A large portion of these designs required me to learn how to blend and ombre colors with markers, a skill of which I hadn't yet learned before. Through the help of my teacher, I learned how to layer and build up colors to get the effect I wanted. In this design, I was going for a faded ombre dip-dye look so that it looked like the water was being sucked up, out of the pants. I learned that I had to put down a base layer of my lightest color and then work my way up until I got to my darkest. I also learned that making quick strokes helped me achieve that faded dip-dye look. Doing this design also helped me understand how to identify colors that go well together and can transition well into one another.
Mood+Look Boards
The mood and look boards are what I made initially based on my research to help me gather ideas for my final designs.
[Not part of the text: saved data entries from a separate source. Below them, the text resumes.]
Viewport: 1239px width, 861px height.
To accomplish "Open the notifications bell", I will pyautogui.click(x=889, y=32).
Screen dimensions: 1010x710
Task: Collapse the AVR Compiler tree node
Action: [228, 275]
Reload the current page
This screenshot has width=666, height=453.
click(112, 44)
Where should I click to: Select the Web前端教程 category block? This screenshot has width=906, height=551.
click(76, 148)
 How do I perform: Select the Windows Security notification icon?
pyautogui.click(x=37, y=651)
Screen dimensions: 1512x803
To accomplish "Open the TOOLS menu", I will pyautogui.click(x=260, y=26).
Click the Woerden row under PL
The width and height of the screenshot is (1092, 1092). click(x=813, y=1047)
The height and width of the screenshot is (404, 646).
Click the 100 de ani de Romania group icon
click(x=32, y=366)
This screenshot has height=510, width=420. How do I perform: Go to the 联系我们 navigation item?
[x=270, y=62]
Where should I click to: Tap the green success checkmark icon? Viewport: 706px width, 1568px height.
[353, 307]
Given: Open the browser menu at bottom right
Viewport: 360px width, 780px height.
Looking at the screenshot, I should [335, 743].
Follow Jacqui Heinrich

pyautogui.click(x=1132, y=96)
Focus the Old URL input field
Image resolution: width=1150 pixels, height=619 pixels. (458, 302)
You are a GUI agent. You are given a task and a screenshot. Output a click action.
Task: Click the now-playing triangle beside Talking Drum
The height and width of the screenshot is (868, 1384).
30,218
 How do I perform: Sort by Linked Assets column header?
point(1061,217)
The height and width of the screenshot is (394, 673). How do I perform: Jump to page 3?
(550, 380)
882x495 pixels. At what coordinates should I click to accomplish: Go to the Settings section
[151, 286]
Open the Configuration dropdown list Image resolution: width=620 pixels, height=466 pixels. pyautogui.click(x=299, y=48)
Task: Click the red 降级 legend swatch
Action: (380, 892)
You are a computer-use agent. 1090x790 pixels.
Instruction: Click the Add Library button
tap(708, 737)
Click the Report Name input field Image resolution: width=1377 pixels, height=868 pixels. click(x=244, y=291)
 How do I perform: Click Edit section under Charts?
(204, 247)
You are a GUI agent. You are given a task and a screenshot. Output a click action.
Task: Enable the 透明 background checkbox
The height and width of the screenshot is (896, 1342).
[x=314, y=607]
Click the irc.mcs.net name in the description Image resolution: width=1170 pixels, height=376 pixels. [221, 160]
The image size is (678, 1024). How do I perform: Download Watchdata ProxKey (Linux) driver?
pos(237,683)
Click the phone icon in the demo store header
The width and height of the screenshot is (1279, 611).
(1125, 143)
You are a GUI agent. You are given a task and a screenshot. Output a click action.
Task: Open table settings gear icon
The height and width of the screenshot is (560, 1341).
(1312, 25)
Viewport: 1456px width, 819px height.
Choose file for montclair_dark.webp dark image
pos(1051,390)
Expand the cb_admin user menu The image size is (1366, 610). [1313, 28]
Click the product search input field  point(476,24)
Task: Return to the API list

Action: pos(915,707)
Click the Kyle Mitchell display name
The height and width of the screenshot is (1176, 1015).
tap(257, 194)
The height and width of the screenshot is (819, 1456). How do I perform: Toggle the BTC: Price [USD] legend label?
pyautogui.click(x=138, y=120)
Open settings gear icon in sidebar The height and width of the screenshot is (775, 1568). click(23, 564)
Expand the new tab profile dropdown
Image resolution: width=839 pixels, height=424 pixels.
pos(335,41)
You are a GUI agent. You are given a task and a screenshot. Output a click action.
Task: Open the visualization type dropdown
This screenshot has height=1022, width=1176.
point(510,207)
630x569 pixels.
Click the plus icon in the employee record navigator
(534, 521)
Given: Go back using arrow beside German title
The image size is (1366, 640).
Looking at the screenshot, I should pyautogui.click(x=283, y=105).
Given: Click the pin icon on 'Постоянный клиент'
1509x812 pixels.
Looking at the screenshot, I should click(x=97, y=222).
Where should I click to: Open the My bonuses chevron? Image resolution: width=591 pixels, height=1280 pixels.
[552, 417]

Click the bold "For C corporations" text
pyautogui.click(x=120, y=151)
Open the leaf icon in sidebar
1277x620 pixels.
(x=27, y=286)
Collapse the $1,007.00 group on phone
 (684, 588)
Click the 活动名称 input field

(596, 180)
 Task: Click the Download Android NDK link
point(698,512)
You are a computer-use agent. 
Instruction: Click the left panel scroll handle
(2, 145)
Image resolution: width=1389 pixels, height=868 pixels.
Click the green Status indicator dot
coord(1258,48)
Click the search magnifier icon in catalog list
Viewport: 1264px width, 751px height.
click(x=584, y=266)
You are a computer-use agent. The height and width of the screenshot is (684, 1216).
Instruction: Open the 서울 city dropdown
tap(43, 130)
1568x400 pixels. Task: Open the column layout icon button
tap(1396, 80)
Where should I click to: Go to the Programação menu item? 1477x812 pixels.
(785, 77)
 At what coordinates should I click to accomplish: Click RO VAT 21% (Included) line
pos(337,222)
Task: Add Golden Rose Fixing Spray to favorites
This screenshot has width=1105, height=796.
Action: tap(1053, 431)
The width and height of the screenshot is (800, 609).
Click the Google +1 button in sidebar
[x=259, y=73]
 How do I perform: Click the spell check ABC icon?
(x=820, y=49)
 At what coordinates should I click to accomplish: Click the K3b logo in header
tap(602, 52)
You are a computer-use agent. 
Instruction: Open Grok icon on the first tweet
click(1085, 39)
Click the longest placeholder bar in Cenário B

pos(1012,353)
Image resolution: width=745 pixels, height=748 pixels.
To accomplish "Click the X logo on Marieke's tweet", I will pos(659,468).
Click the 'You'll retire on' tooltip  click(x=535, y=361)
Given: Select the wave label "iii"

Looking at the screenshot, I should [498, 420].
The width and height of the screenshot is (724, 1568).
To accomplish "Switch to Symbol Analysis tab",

This design represents the algae that blooms in water as a part of the eutrophication process, another negative result of the fast fashion industry. The green parts of the skirt are scrapes of synthetics and cheap fabrics. The blue skirt underneath is meant to resemble affected bodies of water.
This dress is made of packaging from fast fashion industries. The blue mesh layered on-top symbolizes how fast-fashion packaging is polluting our waters.
The colorful bursts on the dress represents the oil spills that fast fashion shipment boats and untreated water create. The cap with the high-neck piece represents how the oil is suffocating aquatic animals. The mermaid-tail dress is displaying how ocean animals are suffering and being suffocated by these spills. The straggly-looking feathers on the cap show how often birds get stuck and then die in these spills.
I chose colors and a design that resembles the body and tail of the fish. However the colors were meant to show how the fish is rotting, and its tail is falling apart. The fish is being entangled in strings of synthetic fabrics. Unfortunately, this isn't an uncommon occurrence thanks to the popularity of fast fashion, they often dump scrapes into the ocean. The high neckline here yet again shows how suffocating the pollution from fast fashion is.
Often fast fashion facilities have farms that mass-produce materials such as cotton cheaply. As a result, fertilizer from these farms ends up polluting the ocean and causing algae blooms. The top half of the dress symbolizes the fertilizer travelling down, until it turns into the algae bloom.